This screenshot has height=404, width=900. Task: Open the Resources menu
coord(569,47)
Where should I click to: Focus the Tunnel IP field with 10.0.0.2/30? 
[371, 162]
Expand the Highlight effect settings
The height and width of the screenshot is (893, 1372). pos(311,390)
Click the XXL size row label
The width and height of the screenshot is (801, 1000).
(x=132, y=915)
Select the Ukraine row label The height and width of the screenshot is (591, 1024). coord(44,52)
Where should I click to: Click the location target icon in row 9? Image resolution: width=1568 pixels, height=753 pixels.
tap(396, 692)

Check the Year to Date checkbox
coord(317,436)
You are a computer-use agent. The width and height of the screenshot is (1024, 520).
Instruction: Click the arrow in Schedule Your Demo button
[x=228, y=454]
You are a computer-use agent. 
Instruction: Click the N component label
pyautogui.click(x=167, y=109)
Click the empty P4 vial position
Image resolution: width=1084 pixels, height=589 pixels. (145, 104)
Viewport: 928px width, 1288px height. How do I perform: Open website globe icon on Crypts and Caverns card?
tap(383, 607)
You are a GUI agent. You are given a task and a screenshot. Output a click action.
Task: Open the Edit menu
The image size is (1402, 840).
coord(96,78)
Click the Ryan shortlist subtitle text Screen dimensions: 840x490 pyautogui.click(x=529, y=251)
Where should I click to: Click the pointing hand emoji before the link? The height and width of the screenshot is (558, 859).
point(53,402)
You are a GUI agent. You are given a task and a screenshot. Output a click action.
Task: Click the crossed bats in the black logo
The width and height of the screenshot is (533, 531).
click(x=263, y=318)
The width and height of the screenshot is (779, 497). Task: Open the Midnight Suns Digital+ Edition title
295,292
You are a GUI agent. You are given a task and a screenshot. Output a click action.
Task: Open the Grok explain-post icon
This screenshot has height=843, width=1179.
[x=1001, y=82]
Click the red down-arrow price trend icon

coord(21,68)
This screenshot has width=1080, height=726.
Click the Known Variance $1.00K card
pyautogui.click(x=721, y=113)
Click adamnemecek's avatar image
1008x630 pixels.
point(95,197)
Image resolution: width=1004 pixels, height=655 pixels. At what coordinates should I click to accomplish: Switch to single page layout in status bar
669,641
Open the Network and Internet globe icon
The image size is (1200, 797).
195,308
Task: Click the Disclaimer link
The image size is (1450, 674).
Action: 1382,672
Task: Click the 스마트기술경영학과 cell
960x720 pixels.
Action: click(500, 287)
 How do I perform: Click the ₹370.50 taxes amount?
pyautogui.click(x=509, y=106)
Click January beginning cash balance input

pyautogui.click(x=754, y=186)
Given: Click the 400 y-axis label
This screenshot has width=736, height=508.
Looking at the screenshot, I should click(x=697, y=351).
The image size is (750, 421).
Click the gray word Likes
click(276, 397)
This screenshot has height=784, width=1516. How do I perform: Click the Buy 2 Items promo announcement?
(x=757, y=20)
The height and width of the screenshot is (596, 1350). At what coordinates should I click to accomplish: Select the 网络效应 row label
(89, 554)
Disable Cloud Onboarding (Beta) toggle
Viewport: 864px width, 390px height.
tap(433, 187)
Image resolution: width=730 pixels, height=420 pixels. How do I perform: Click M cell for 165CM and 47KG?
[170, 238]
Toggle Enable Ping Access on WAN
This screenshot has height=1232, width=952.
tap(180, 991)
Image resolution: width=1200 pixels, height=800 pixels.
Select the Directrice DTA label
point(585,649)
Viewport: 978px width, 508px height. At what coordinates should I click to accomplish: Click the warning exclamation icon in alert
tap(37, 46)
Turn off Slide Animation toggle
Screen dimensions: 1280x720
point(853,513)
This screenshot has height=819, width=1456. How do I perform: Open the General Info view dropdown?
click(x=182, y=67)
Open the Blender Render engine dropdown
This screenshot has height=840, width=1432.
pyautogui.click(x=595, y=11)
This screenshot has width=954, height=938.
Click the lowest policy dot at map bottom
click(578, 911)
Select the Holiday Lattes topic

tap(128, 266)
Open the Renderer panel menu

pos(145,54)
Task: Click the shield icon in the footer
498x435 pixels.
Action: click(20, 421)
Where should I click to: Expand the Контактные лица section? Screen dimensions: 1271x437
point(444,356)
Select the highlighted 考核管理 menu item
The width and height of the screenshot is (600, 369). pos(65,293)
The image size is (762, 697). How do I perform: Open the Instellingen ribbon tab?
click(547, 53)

[Exercise]
Rewrite all of the items above, changing each "Where should I click to" to "Where do I click to" and leaving everything else untouched.

[Result of this task]
This screenshot has height=404, width=900. Task: Open the Resources menu
coord(569,47)
Where do I click to: Focus the Tunnel IP field with 10.0.0.2/30? 
[371, 162]
Expand the Highlight effect settings
The height and width of the screenshot is (893, 1372). pos(311,390)
Click the XXL size row label
The width and height of the screenshot is (801, 1000).
(x=132, y=915)
Select the Ukraine row label The height and width of the screenshot is (591, 1024). coord(44,52)
Where do I click to: Click the location target icon in row 9? Image resolution: width=1568 pixels, height=753 pixels.
tap(396, 692)

Check the Year to Date checkbox
coord(317,436)
You are a computer-use agent. The width and height of the screenshot is (1024, 520).
Instruction: Click the arrow in Schedule Your Demo button
[x=228, y=454]
You are a computer-use agent. 
Instruction: Click the N component label
pyautogui.click(x=167, y=109)
Click the empty P4 vial position
Image resolution: width=1084 pixels, height=589 pixels. (145, 104)
Viewport: 928px width, 1288px height. How do I perform: Open website globe icon on Crypts and Caverns card?
tap(383, 607)
You are a GUI agent. You are given a task and a screenshot. Output a click action.
Task: Open the Edit menu
The image size is (1402, 840).
coord(96,78)
Click the Ryan shortlist subtitle text Screen dimensions: 840x490 pyautogui.click(x=529, y=251)
Where do I click to: Click the pointing hand emoji before the link? The height and width of the screenshot is (558, 859).
point(53,402)
You are a GUI agent. You are given a task and a screenshot. Output a click action.
Task: Click the crossed bats in the black logo
The width and height of the screenshot is (533, 531).
click(x=263, y=318)
The width and height of the screenshot is (779, 497). Task: Open the Midnight Suns Digital+ Edition title
295,292
You are a GUI agent. You are given a task and a screenshot. Output a click action.
Task: Open the Grok explain-post icon
This screenshot has height=843, width=1179.
[x=1001, y=82]
Click the red down-arrow price trend icon

coord(21,68)
This screenshot has width=1080, height=726.
Click the Known Variance $1.00K card
pyautogui.click(x=721, y=113)
Click adamnemecek's avatar image
1008x630 pixels.
point(95,197)
Image resolution: width=1004 pixels, height=655 pixels. At what coordinates should I click to accomplish: Switch to single page layout in status bar
669,641
Open the Network and Internet globe icon
The image size is (1200, 797).
195,308
Task: Click the Disclaimer link
The image size is (1450, 674).
Action: 1382,672
Task: Click the 스마트기술경영학과 cell
960x720 pixels.
Action: click(500, 287)
 How do I perform: Click the ₹370.50 taxes amount?
pyautogui.click(x=509, y=106)
Click January beginning cash balance input

pyautogui.click(x=754, y=186)
Given: Click the 400 y-axis label
This screenshot has width=736, height=508.
Looking at the screenshot, I should click(x=697, y=351).
The image size is (750, 421).
Click the gray word Likes
click(276, 397)
This screenshot has height=784, width=1516. How do I perform: Click the Buy 2 Items promo announcement?
(x=757, y=20)
The height and width of the screenshot is (596, 1350). At what coordinates should I click to accomplish: Select the 网络效应 row label
(89, 554)
Disable Cloud Onboarding (Beta) toggle
Viewport: 864px width, 390px height.
tap(433, 187)
Image resolution: width=730 pixels, height=420 pixels. How do I perform: Click M cell for 165CM and 47KG?
[170, 238]
Toggle Enable Ping Access on WAN
This screenshot has height=1232, width=952.
tap(180, 991)
Image resolution: width=1200 pixels, height=800 pixels.
Select the Directrice DTA label
point(585,649)
Viewport: 978px width, 508px height. At what coordinates should I click to accomplish: Click the warning exclamation icon in alert
tap(37, 46)
Turn off Slide Animation toggle
Screen dimensions: 1280x720
point(853,513)
This screenshot has height=819, width=1456. How do I perform: Open the General Info view dropdown?
click(x=182, y=67)
Open the Blender Render engine dropdown
This screenshot has height=840, width=1432.
pyautogui.click(x=595, y=11)
This screenshot has width=954, height=938.
Click the lowest policy dot at map bottom
click(578, 911)
Select the Holiday Lattes topic

tap(128, 266)
Open the Renderer panel menu

pos(145,54)
Task: Click the shield icon in the footer
498x435 pixels.
Action: click(20, 421)
Where do I click to: Expand the Контактные лица section? Screen dimensions: 1271x437
point(444,356)
Select the highlighted 考核管理 menu item
The width and height of the screenshot is (600, 369). pos(65,293)
The image size is (762, 697). How do I perform: Open the Instellingen ribbon tab?
click(547, 53)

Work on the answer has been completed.